The person arrested is a nearby resident who drives a truck for a living. He was injured but not seriously, and was quickly taken into custody. As for motive, nothing has come to light.

Certainly, considering the people killed did little to help anyone understand what was going on in the shooter’s mind. One victim was a nurse in her 20s, and one was a woman in her 80s. The nurse was giving aid to one of the victims and was herself shot. And a man in his 50s who had left the scene but went back to offer aid to the nurse was killed. The idea of getting back at a mean world by killing an octogenarian is beyond comprehension.

The scene has become sadly commonplace across the country, with some deranged someone grabbing an easily accessible weapon to go on a shooting spree. Society is then left to pick up the ugly pieces. Fordyce is doing that now.

The scar on the town, however, will be visible for years and the pain is perhaps made all the worse because it is a sleepy town where literally everyone knows everyone. As a state police official noted, when people in Fordyce talked about what happened, they didn’t refer to the people involved as this or that man or woman but by their names.

That sort of familiarity hit close to home for our newspaper in that our correspondent, Richard Ledbetter, who covered the story for us was particularly troubled by what happened because he knows the victims and their relatives and knows the person arrested, as well, and his family.
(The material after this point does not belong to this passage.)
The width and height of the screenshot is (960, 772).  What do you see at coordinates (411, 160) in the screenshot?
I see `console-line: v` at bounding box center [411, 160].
In all the misery of this, a couple of brighter points came to light. One was how fast the authorities moved to quell the violence. The call came into the 911 office at 11:38 a.m., and six minutes later, the scene was in hand, meaning the shooter was under control. That is an amazingly fast response, and as fast as the shooter was firing, there’s no telling how many people were saved from injury or death because of the quick action.

The other element that put something of a balm on the situation was how the community has come together. On Sunday, hundreds showed up to honor and mourn those lost and to pray for all the people and families involved. As one pastor urged, prayers should be offered for all of the people who are hurting, even the suspected shooter and his family. That’s a big ask, of course, but not too big for a town like Fordyce, where no one is a stranger.